Supplied entries:
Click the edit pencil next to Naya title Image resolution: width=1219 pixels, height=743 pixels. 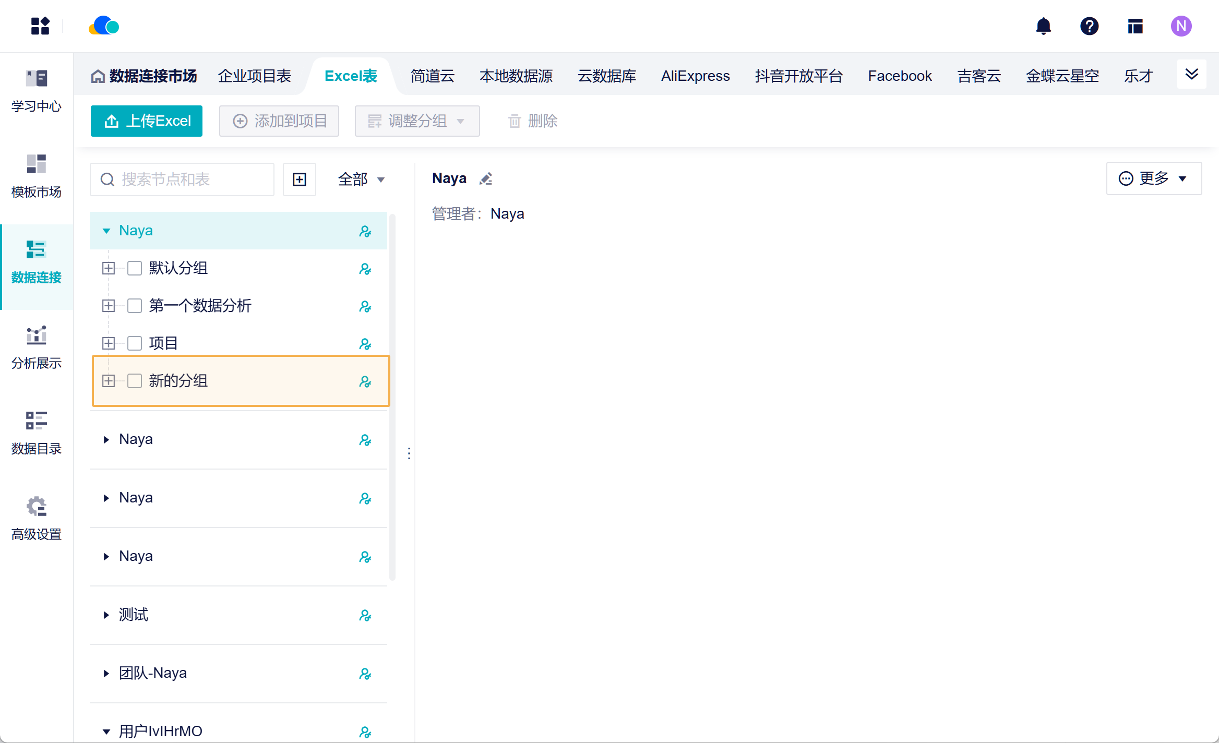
...
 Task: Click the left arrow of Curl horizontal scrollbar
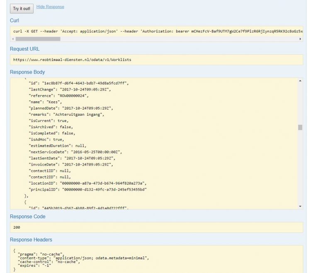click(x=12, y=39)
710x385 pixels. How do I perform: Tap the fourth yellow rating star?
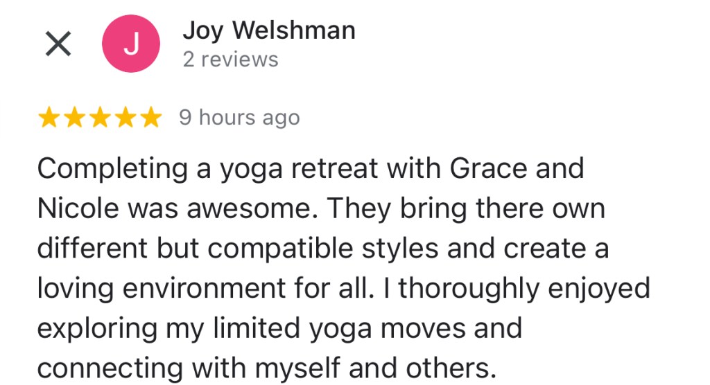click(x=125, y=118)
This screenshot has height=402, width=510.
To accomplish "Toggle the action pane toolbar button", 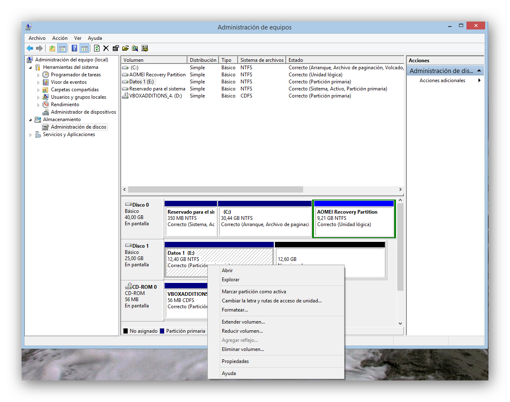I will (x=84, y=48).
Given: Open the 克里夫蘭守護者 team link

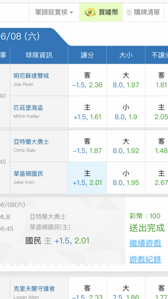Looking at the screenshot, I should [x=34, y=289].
* * *
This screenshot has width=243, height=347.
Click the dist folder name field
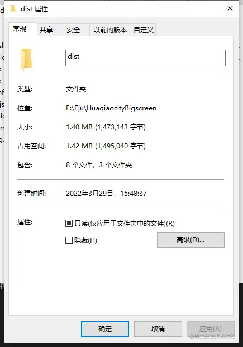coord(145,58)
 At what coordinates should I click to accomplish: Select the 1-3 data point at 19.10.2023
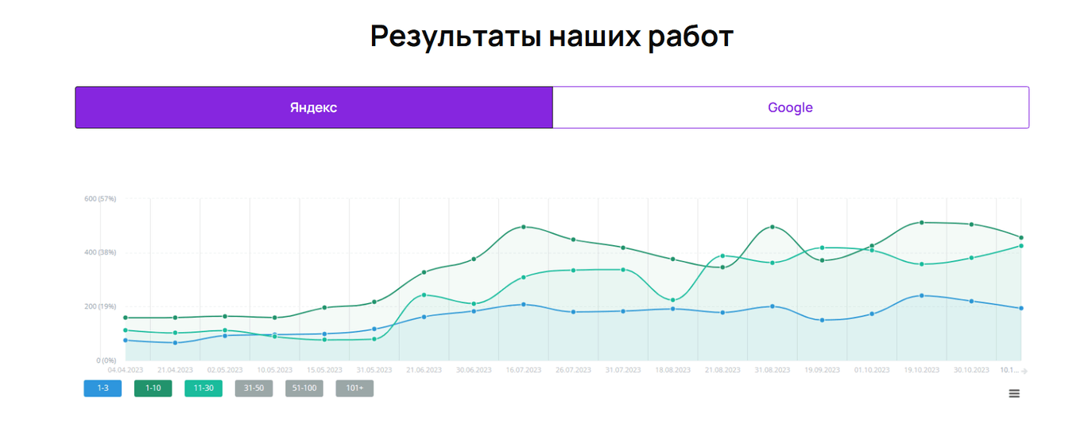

Short problem: Reproduce the data verbatim, starting at the line that contains "This screenshot has width=243, height=347." and ending at the line that contains "At what coordinates", and omit the pictures from the output.

Final answer:
This screenshot has width=243, height=347.
Click the dist folder name field
coord(145,58)
 At what coordinates should I click to accomplish: Select the 1-3 data point at 19.10.2023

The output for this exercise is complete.